→ SET TASK
Pull out every line of the listing below that contains the string "beside", treating uppercase and lowercase letters as distinct.

→ RECORD EXCERPTS
———

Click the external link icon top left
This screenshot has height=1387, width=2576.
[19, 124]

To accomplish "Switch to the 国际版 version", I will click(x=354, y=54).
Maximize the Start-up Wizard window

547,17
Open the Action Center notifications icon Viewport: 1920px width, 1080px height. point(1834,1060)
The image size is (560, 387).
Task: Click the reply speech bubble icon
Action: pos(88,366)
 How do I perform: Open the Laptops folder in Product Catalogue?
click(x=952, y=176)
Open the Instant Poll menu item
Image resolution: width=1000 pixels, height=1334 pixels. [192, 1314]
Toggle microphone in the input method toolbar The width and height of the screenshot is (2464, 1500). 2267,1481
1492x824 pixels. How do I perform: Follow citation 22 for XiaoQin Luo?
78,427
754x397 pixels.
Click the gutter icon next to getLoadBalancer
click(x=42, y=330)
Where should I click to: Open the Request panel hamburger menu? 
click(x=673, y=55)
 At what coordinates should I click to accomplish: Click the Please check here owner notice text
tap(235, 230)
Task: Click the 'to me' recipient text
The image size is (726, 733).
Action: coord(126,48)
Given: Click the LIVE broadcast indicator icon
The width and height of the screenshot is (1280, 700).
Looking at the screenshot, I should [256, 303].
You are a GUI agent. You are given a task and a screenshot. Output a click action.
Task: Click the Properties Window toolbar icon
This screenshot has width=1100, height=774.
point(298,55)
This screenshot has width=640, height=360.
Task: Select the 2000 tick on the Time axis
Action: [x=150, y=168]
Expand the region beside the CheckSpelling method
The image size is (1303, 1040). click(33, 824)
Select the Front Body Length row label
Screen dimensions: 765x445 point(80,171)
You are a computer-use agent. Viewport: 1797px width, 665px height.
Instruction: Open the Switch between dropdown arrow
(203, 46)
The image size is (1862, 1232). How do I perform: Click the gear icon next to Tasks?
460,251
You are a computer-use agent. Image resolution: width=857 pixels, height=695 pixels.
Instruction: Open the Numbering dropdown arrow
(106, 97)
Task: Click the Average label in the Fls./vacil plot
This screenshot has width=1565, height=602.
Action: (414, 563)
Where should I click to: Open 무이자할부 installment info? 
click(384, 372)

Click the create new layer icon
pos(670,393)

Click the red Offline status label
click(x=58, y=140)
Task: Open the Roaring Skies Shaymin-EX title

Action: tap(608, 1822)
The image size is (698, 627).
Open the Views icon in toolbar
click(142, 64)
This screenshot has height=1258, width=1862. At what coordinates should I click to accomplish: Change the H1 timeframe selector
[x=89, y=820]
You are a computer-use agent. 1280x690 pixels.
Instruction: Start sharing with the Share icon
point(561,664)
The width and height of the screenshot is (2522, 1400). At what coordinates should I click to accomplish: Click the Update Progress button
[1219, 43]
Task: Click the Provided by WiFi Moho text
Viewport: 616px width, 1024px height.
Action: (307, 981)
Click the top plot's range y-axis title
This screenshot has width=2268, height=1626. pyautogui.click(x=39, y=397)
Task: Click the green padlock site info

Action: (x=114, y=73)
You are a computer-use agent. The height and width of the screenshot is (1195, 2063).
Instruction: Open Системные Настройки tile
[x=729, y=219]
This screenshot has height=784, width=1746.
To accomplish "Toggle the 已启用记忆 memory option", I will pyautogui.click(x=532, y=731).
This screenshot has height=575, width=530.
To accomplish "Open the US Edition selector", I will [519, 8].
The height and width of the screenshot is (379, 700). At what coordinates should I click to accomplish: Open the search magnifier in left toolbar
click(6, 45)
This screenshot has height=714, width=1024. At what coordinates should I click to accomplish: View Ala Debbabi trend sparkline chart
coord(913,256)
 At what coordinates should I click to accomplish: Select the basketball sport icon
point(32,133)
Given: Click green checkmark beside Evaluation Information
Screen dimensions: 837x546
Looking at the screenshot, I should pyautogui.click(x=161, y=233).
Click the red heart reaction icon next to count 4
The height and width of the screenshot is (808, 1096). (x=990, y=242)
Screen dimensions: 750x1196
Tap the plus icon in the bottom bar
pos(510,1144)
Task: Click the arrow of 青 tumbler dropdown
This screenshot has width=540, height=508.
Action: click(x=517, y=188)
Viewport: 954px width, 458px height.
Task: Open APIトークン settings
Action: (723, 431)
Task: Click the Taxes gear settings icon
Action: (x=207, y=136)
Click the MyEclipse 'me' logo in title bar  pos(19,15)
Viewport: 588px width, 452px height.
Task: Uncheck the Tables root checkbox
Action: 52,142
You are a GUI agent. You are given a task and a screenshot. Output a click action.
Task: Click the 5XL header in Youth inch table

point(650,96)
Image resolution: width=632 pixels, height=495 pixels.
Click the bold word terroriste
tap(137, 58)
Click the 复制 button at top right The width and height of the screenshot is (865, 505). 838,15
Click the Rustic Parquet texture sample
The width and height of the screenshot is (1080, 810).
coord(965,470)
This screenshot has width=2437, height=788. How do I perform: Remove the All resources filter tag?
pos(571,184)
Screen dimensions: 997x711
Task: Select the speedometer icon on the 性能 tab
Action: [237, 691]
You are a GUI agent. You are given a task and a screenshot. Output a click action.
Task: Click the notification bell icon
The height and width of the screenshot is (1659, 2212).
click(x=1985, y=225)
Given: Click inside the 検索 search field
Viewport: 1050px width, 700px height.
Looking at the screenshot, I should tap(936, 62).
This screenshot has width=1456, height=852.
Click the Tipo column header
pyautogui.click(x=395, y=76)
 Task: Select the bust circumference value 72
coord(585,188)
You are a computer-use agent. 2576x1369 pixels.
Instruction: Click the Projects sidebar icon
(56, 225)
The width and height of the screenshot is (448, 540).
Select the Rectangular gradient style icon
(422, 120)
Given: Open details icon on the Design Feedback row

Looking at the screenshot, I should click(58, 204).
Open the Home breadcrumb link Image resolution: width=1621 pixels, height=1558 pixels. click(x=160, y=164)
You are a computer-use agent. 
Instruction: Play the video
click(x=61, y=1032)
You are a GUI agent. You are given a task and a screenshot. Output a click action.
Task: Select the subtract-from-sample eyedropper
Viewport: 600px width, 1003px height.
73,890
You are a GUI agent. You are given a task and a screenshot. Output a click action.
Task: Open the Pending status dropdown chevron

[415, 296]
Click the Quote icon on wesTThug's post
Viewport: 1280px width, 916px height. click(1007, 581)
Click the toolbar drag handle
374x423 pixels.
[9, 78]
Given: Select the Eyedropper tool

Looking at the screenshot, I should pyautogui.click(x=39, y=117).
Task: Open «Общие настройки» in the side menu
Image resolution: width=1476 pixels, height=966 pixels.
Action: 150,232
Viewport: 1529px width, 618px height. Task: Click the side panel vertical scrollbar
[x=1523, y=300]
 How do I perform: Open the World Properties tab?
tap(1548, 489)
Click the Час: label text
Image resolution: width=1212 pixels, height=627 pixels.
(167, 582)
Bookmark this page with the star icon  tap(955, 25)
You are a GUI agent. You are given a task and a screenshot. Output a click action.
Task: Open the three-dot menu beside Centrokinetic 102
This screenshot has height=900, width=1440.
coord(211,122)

———

→ RESPONSE TO THIS EXERCISE
Expand the region beside the CheckSpelling method
Given: Click green checkmark beside Evaluation Information
Task: Open the three-dot menu beside Centrokinetic 102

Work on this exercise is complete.